Esse afastamento também permite maior controle sobre o processo de liquidação, garantindo que os recursos sejam direcionados corretamente aos credores.
Impacto vai além da empresa
A falência não afeta apenas a companhia que encerra suas atividades. O impacto se espalha por toda a cadeia econômica.
Segundo análises do setor, fornecedores deixam de receber, trabalhadores perdem seus empregos e parceiros comerciais precisam reorganizar suas operações. Isso cria um efeito em cadeia no mercado.
Além disso, a saída de uma empresa reduz a concorrência em determinados segmentos, o que pode influenciar preços e oferta de produtos.
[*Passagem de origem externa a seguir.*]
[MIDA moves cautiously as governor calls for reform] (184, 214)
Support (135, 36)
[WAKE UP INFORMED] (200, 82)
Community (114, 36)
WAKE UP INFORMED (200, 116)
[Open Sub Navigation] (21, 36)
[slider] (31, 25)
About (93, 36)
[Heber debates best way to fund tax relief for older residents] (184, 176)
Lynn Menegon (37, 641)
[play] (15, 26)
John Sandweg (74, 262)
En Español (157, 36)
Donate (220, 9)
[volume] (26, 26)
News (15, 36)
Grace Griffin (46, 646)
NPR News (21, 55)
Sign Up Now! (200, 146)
Justiça define regras do processo
A decretação da falência só ocorre por decisão judicial. A partir desse momento, todos os atos passam a ser supervisionados por um único juízo, chamado de juízo universal.
Esse modelo centraliza decisões e evita conflitos entre diferentes tribunais. Isso garante maior organização e previsibilidade no andamento do processo.
Essa estrutura também impede que credores tentem receber valores fora da ordem estabelecida, o que preserva o equilíbrio entre os envolvidos.
Exceções aparecem na prática
Apesar da regra geral de centralização, existem situações específicas em que valores podem ser liberados fora do processo principal. Um exemplo recente foi decidido pelo Superior Tribunal de Justiça em relação ao Grupo Saraiva.
Segundo O Brasilianista, a Corte autorizou o pagamento direto a um credor quando o valor já estava definitivamente reconhecido antes da falência. Nesse caso, o recurso não precisou entrar na divisão geral da massa falida.
De acordo com o ministro Ricardo Villas Bôas Cueva, relator do caso, quando a dívida já está consolidada judicialmente, o pagamento deixa de ser uma expectativa e passa a ser uma obrigação efetiva.
Etapas seguem lógica definida
O processo falimentar é dividido em fases bem estabelecidas. Primeiro ocorre o reconhecimento da insolvência, seguido pela arrecadação de bens e, depois, pela venda desses ativos.
Após a liquidação, os valores são distribuídos entre os credores conforme a ordem legal. Por fim, ocorre o encerramento do processo e a extinção das obrigações restantes.
Esse ciclo pode levar anos, dependendo da complexidade da empresa e do volume de dívidas envolvidas.